• **Exercise description**
Work through the data line by line, gathering every line that has the word "will".

• **Extracted data**
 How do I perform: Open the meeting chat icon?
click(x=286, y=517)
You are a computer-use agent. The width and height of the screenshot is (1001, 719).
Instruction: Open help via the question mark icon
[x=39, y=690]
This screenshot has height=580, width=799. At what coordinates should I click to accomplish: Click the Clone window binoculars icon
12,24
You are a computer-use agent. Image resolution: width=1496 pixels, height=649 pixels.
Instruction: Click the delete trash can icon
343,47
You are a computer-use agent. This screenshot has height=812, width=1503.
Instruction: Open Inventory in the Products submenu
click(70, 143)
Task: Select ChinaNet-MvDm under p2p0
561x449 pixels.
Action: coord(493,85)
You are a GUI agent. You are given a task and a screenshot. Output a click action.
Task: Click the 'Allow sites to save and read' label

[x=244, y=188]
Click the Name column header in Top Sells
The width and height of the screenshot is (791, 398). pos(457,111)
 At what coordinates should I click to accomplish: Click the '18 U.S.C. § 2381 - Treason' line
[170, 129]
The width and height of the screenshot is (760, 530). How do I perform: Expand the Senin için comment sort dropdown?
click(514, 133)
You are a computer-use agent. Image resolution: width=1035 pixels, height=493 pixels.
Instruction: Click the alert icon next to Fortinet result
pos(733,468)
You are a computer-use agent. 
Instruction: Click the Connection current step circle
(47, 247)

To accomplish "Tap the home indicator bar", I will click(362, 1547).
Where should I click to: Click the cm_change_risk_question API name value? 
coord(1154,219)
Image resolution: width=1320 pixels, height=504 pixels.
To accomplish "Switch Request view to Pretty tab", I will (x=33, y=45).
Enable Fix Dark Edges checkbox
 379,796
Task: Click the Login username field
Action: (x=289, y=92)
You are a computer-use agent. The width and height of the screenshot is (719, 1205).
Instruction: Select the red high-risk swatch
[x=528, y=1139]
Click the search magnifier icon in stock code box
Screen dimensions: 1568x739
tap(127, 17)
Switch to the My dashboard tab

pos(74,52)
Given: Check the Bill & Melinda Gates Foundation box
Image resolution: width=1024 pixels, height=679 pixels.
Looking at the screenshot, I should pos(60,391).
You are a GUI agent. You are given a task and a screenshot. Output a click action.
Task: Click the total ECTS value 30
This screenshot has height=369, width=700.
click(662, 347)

• **Written solution**
To accomplish "Tap the home indicator bar", I will click(362, 1547).
To accomplish "Switch Request view to Pretty tab", I will (x=33, y=45).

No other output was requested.